When I had a 4-track...I dreamed of an 8 track, but then jumped all the way to a 16-track tape deck, which was like heaven at the time.
However, I soon found mysled wishing I had a 24-track deck.
FFW to the arrival of DAW availability for most anyone...and of course, the track count possibilities tripled and quadrupled quickly.
I tend to stick with most of my productions in the 24-36 count range...starting on the 24-track deck, and then moving to the DAW...but just because the DAW has endless possibilities, I've never had a reason to churn out 50-80-100 tracks, though for some types of music production that capability is important.
If you are doing sound design stuff...you're not dealing with non-stop live recorded tracks...you're dealing with countless small pieces of sound, so you end up with a lot of tracks, though many of the tracks have only one or two bits of audio on them.

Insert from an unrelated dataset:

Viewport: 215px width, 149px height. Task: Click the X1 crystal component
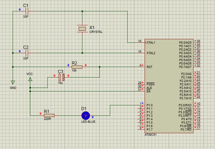tap(82, 29)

The large tracks availability makes for easier organizations and visualization.
That's really what it is about...your production perspective, what you hear in your head and how you got about getting there...and generally, more options make creativity more flexible, but you have to always hold on to reality, like I mentioned in the closed thread.
If your production mentality can't/won't see/look past 4 tracks, then you won't use/need more than 4 tracks...though IMHO, unless you are specifically looking to do 2-track stereo recording of "live" performances where there is no editing or little mixing after the fact...most people who are seriously into recording are not missing the fact that more tracks offer greater production options, and therefore more creativity.

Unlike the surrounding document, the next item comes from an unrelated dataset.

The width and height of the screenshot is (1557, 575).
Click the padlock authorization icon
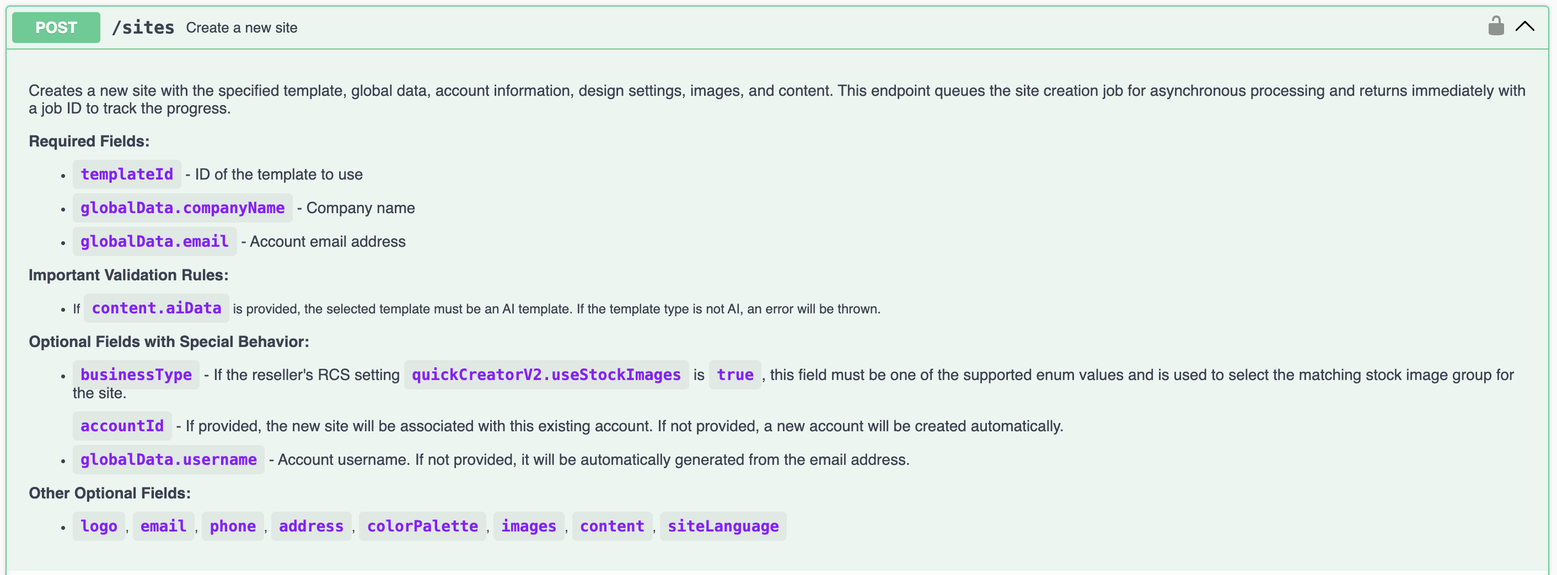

Some guys want to stick to the "lo-fi" thing, and intentionally limit themselves to 4-8 tracks...but that's a specific mentality, very raw and often with little processing/mixing options. Which can sound good in some cases, for some music styles.
That said...I think for some folks, there is also a comfort zone that comes with having only a few tracks to deal with....and often, it's like that when folks are new to recording, though most will eventually broaden their views as the reality of creative options kicks in, and then more tracks starts to make more sense.
I mean...if you can't hear anything past an acoustic guitar and vocal...then you're never going to see the point for 20-30 or more tracks.
I often think back to the classical composers...and imagine how a Mozart would have reacted to someone telling him he had "too many notes".